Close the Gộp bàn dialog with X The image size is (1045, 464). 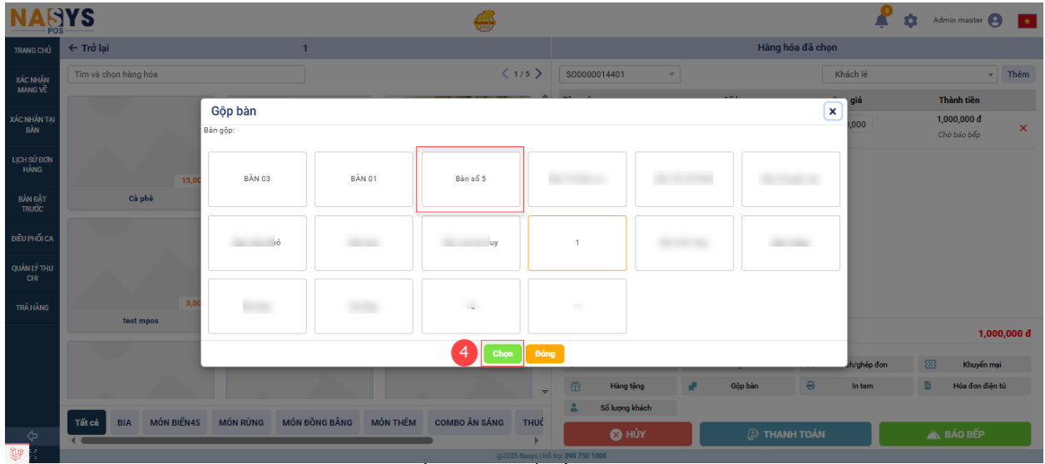pyautogui.click(x=832, y=111)
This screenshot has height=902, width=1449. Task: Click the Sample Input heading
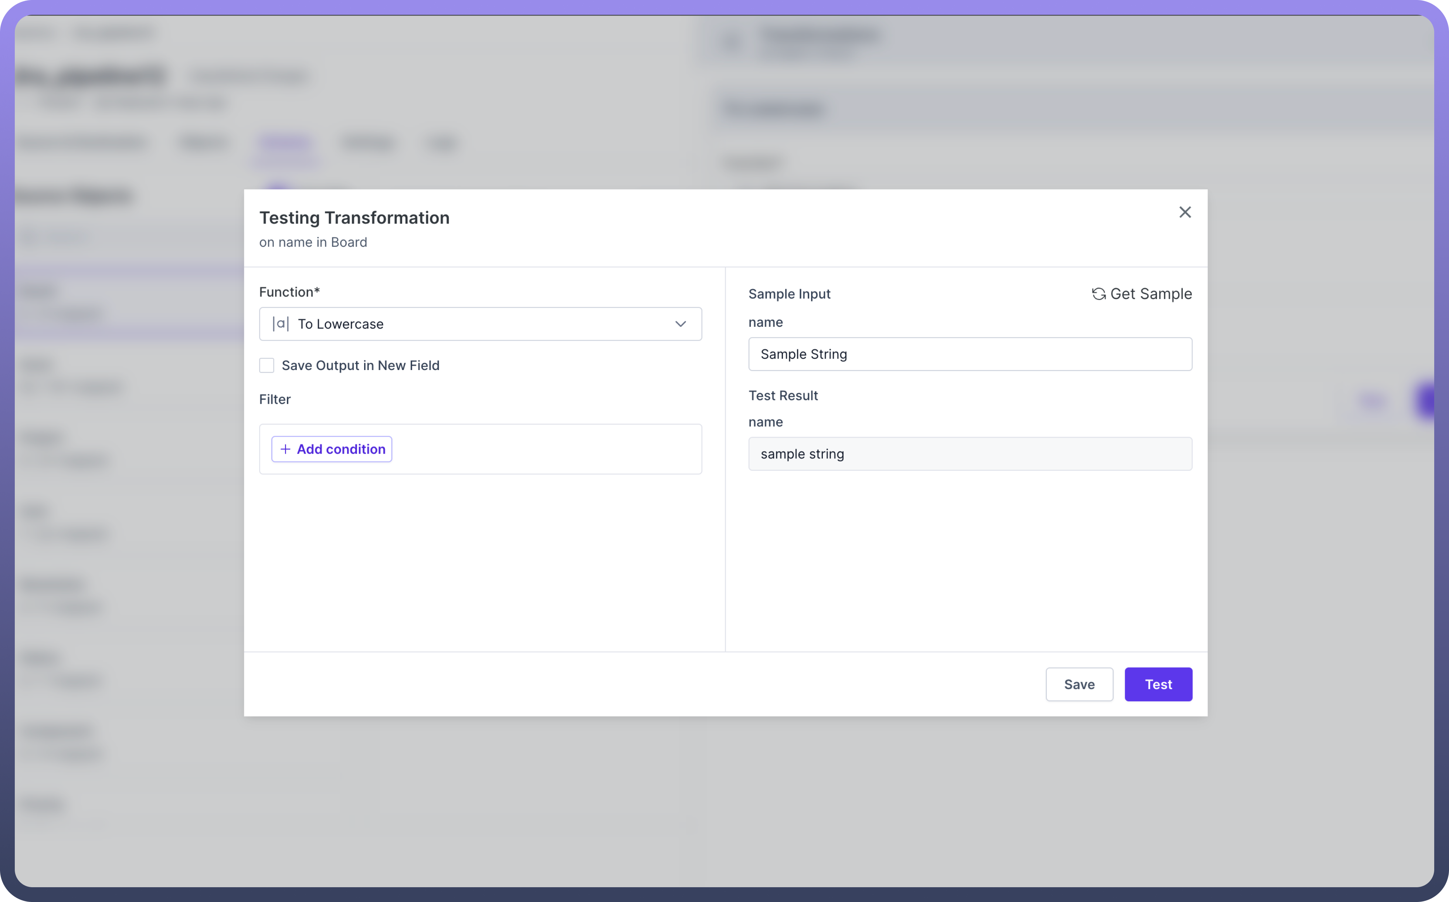[789, 294]
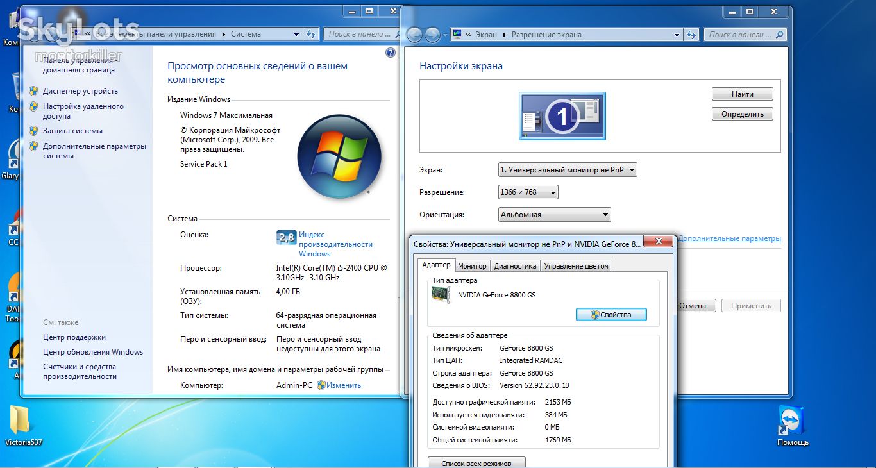Select the Диагностика tab

515,266

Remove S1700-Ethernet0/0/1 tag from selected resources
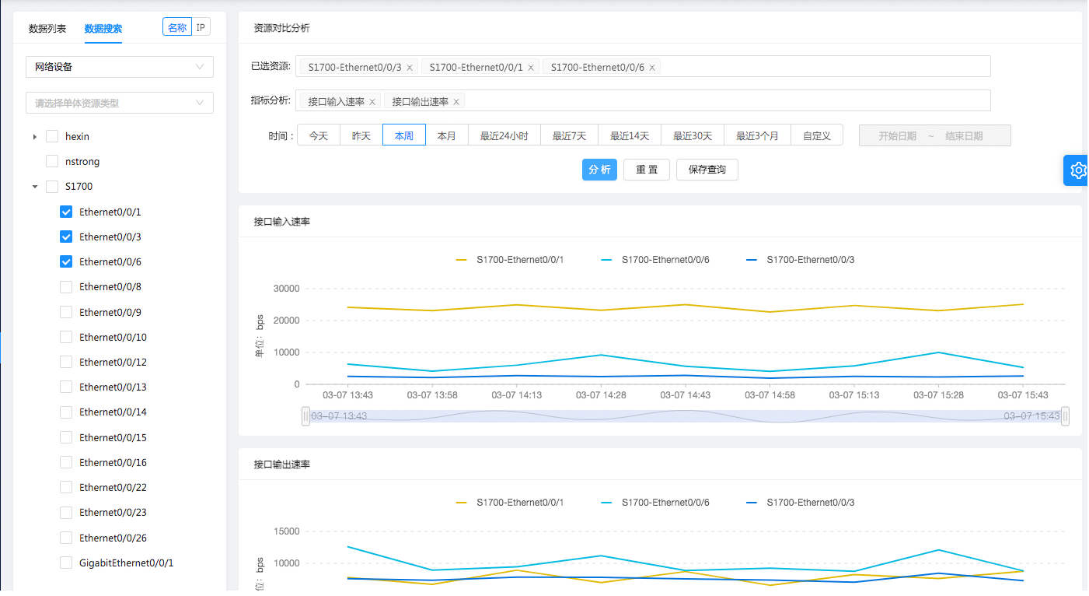pos(531,68)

§ Instruction:
Display every line above that contains the string "screenshot".

§ Task response:
This screenshot has height=902, width=1449. Task: Click the Sample Input heading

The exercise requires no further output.